▸ **Extracted records**:
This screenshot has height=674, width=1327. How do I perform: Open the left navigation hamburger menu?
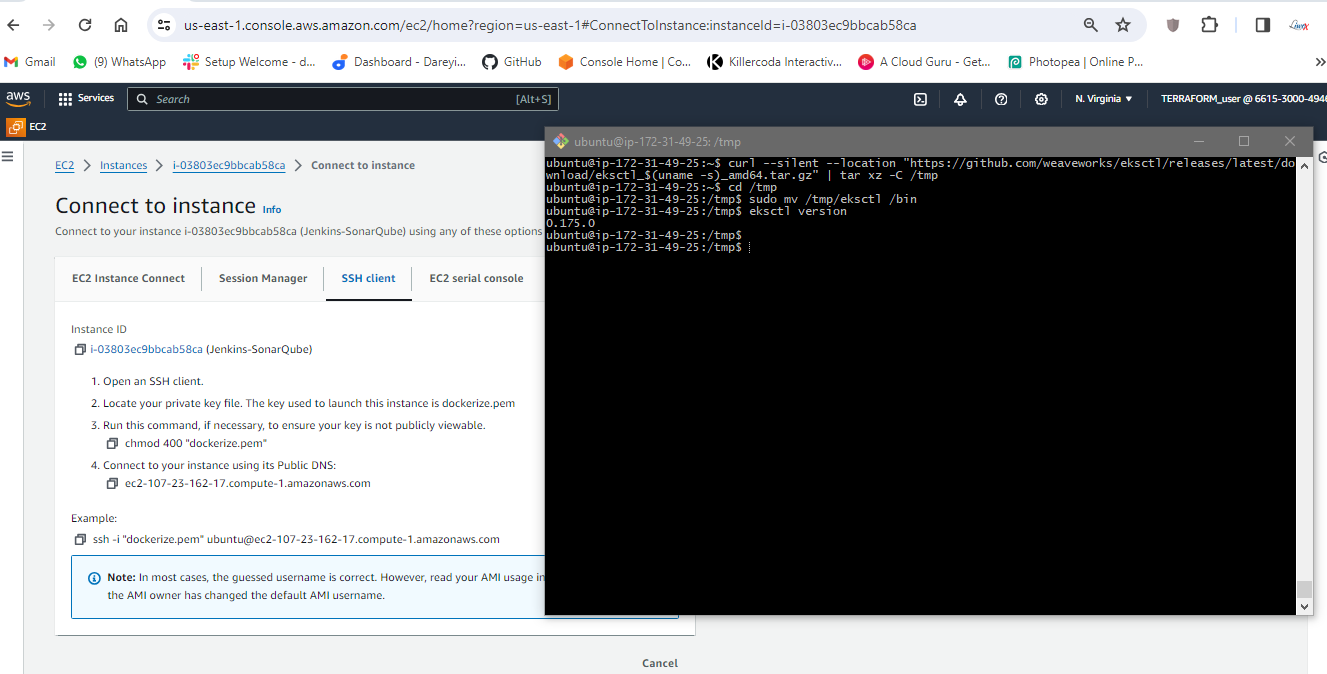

---

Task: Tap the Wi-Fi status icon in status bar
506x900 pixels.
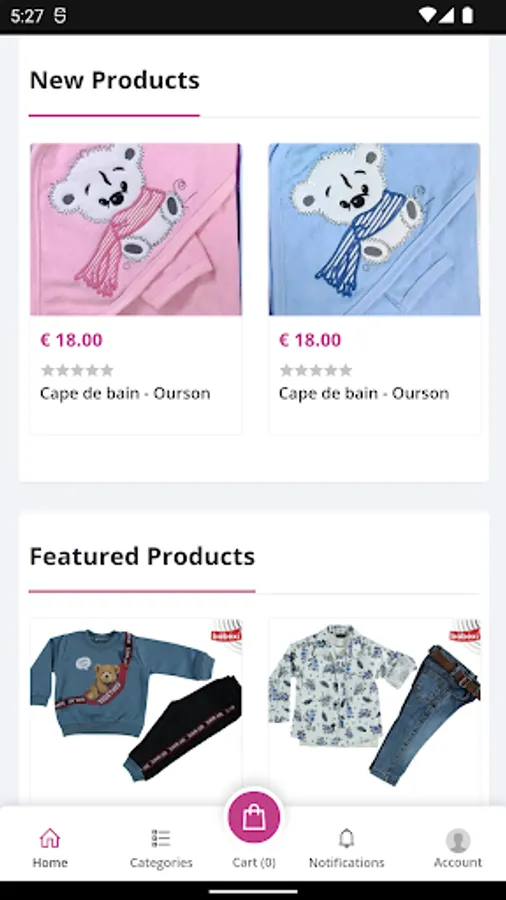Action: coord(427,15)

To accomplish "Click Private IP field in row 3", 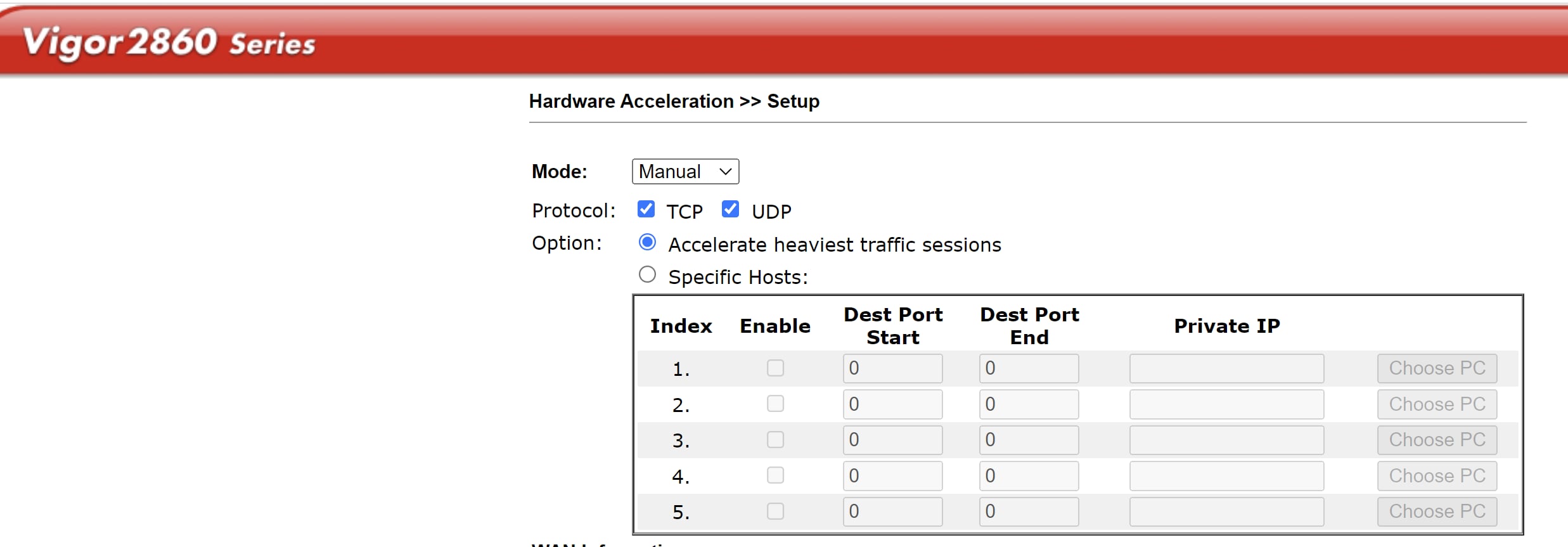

▸ **What to do**: Starting at the line above that contains "506x900 pixels.", transcribe every line exactly through the line that contains "Private IP field", including that last one, and skip the pictures.

▸ **Response below**:
506x900 pixels.
Action: coord(427,15)

To accomplish "Click Private IP field in row 3", 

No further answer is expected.